Elvis Nyathi, a 43-year-old Zimbabwean, “was hunted down like a frightened animal, butchered and reportedly burned to death” April 6 in Diepsloot, said the South African Council of Churches.
“The perpetrators of this xenophobic violence must be brought to book without delay so that justice is done and seen to be done,” Father Hugh O’Connor, general secretary of the Southern African Catholic Bishops’ Conference, told Catholic News Service April 13.
The South African authorities “must do more to protect migrants” in Diepsloot, who have “repeatedly suffered from violent attacks by anti-migrant vigilante groups,” Amnesty International said in an April 13 statement. In the first week of April, seven people died in xenophobic violence in the northern Johannesburg township.
In recent months, scores of protesters in Johannesburg have staged protests against undocumented migrants in what they have dubbed Operation Dudula (“drive back” in Zulu).
In its April 6 statement, the council of churches, of which the bishops’ conference is a member, noted its despair at the violence.
“We … hang our heads in collective shame that things have come to this,” the church leaders said, noting that they “warned that this growing tendency of community groups going on search parties to ‘smell out’ who they consider illegal foreigners will lead to deaths.”
Migrants in Diepsloot said they live in fear and are being made scapegoats for rising levels of crime and unemployment in the area, Amnesty International said.

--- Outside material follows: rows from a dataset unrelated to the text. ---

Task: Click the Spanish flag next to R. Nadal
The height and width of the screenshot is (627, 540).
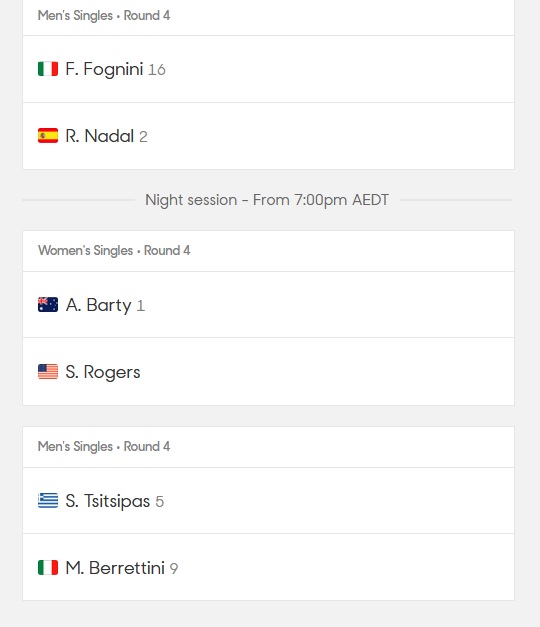Action: [48, 136]
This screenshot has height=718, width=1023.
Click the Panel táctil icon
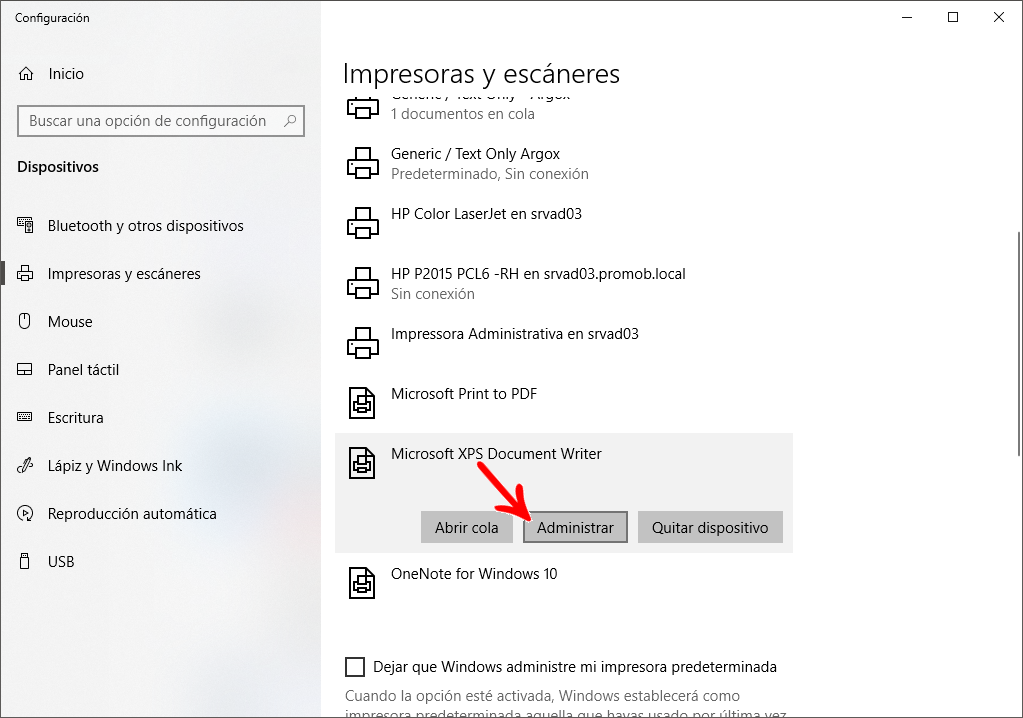point(25,370)
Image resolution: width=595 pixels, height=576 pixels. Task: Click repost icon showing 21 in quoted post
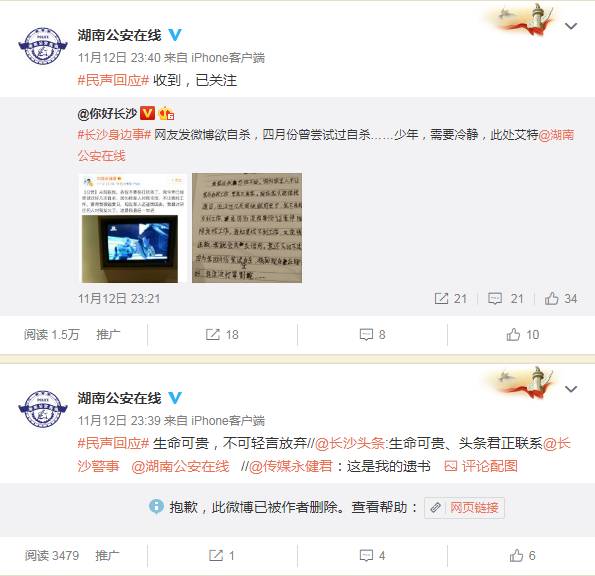(450, 299)
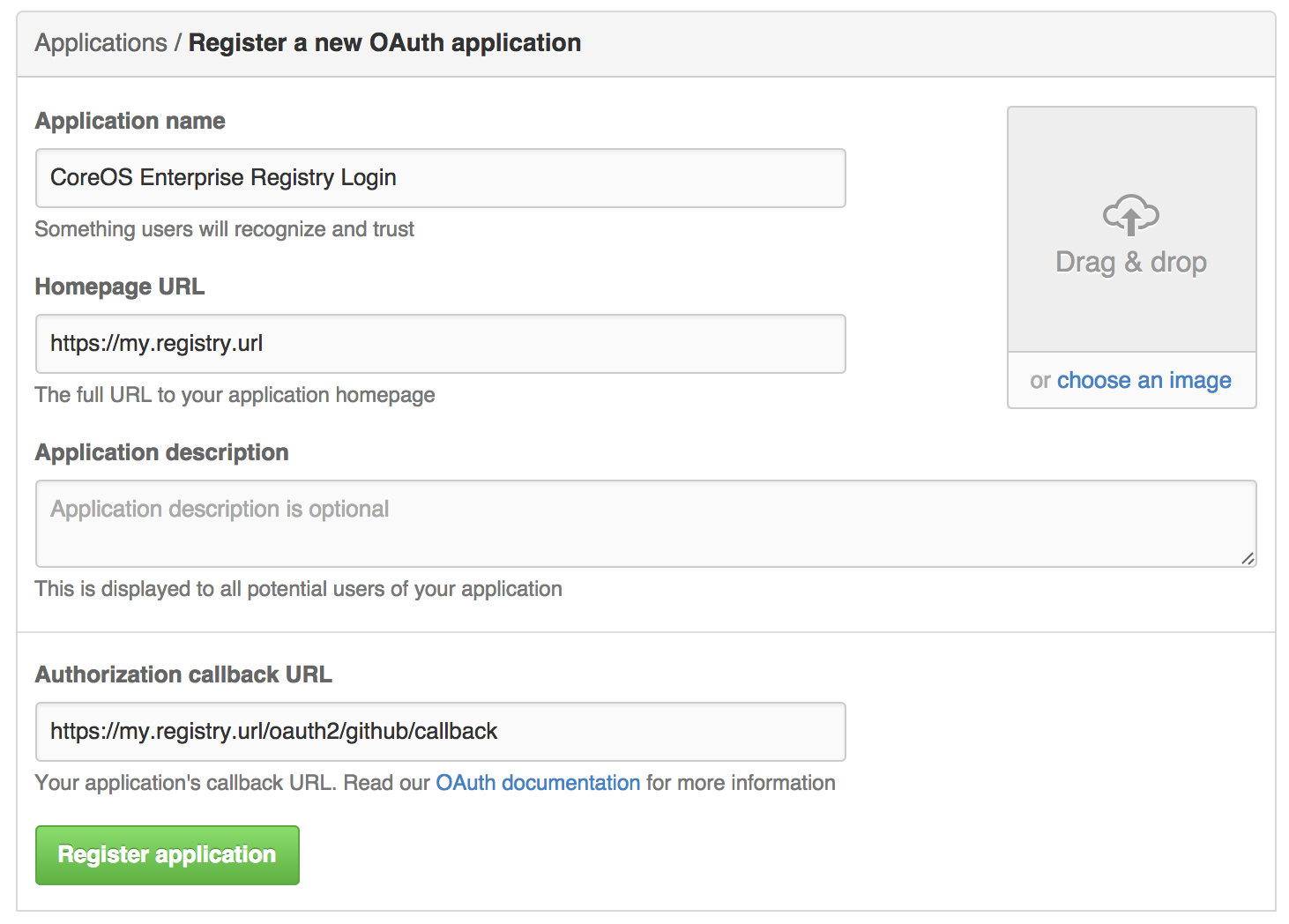Focus the Application name input field
The width and height of the screenshot is (1289, 924).
pyautogui.click(x=441, y=178)
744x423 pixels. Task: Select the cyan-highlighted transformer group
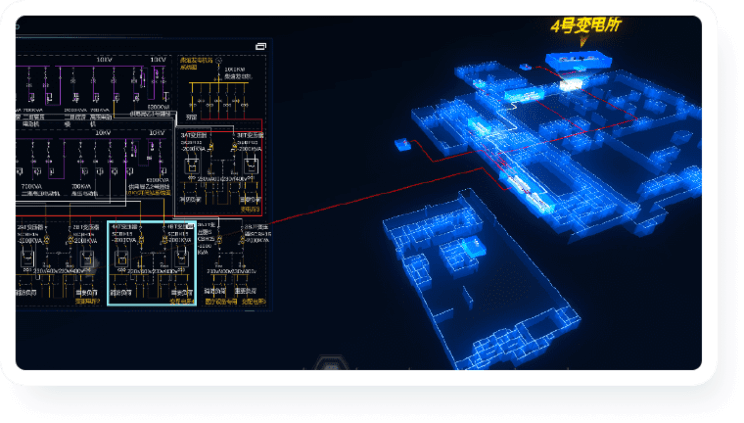point(150,263)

The migrants “feel unsafe in South Africa and face constant harassment from both the police and anti-migrant vigilante groups, who unlawfully demand to see their identity documents,” it said.
“These attacks represent just the latest wave in a rising tide of violence against migrants in South Africa,” Amnesty International said, noting “a lack of political will within government to address the problem.”

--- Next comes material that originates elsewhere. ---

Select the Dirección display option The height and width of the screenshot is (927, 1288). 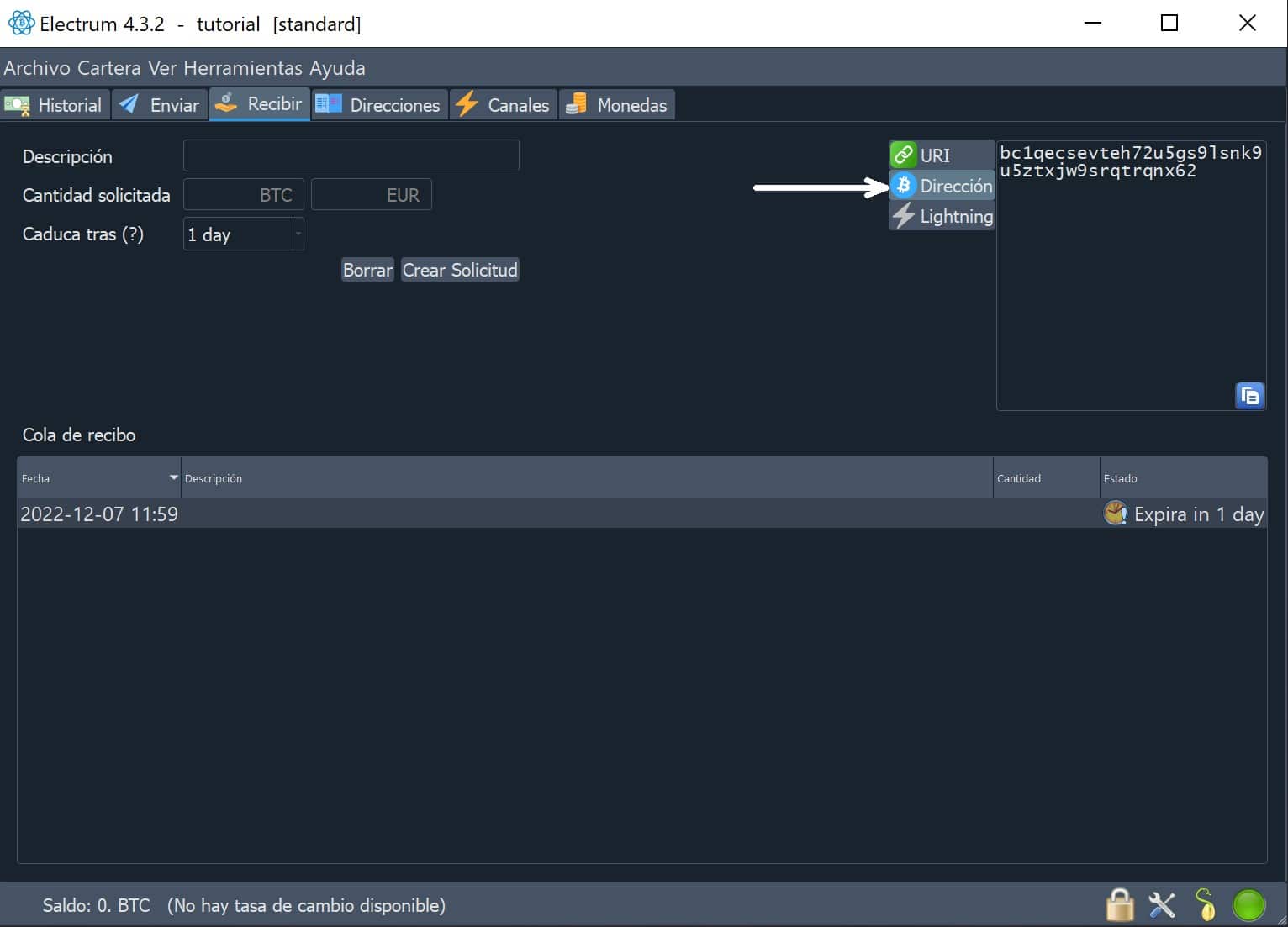[942, 186]
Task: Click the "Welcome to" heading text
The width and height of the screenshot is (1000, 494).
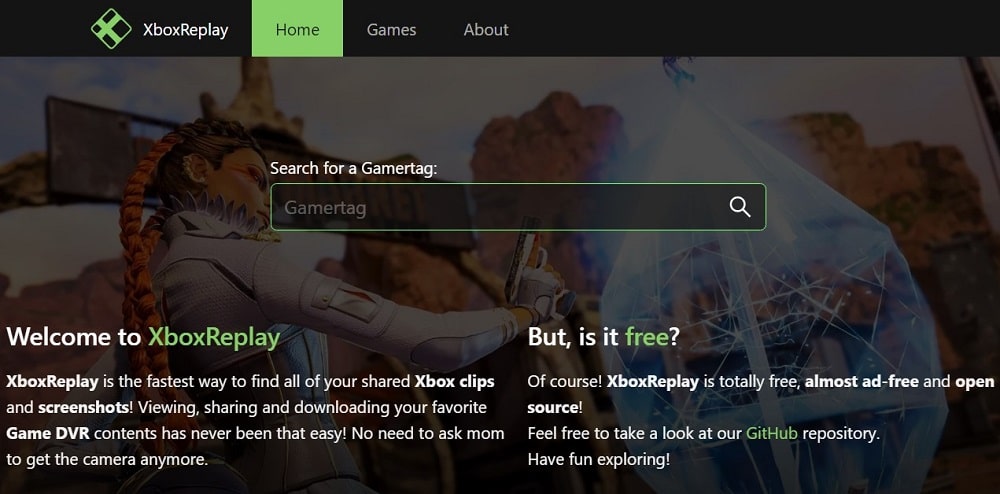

Nationwide attacks against African migrants in May 2008 left at least 62 people dead.
“Since then, attacks against migrants have occurred every year” in South Africa, Amnesty International said, noting that it has “repeatedly called for a national strategy to prevent violence against migrants and an end to the impunity enjoyed by the perpetrators of these fatal assaults.”

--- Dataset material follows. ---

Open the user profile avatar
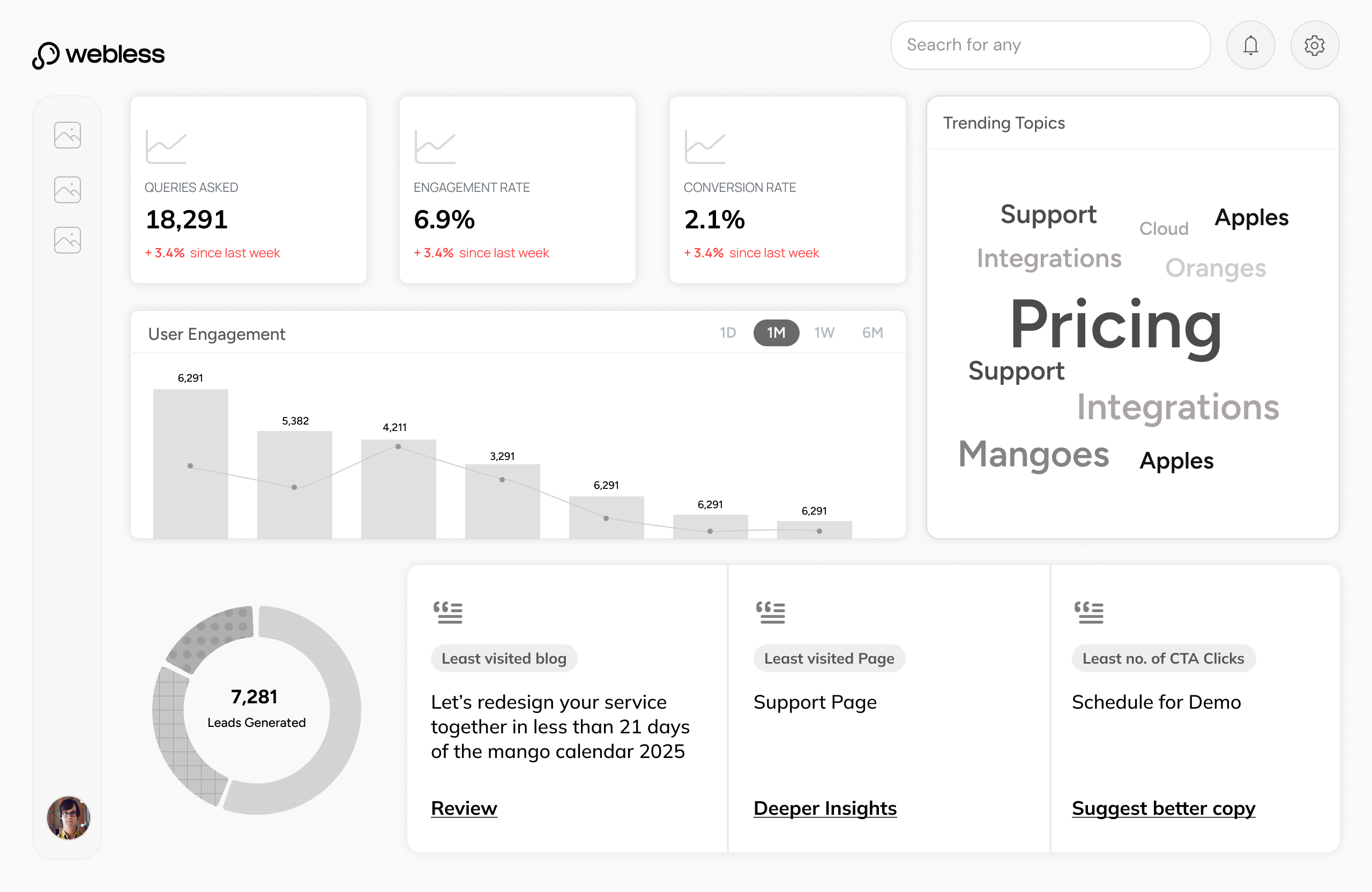The image size is (1372, 892). click(x=69, y=817)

The bishops’ conference “condemns all anti-foreigner sentiment, recognizing that it often leads to violence and the destructions of lives,” Father O’Connor said.
“The protection and integration of migrants and refugees into a society is the work of all, from government to business, the religious sector and to ordinary citizens,” he said.
The council of churches named African migrants who have been stabbed or burned to death and asked, “Is the identity of ‘street killers of Africans’ the brand we choose to project for South Africa?”
“Whatever grievances or opinions anyone may have about non-South Africans of whatever category in our society and economy, there is a way to address those in a structured manner that does not involve mob lynching resulting in death,” it said.
After gathering people’s opinions and proposed solutions through email, the council will join discussions with “organized societal bodies and with government ahead of a full plenary of the National Indaba on Non-South Africans in our Society and Economy,” it said.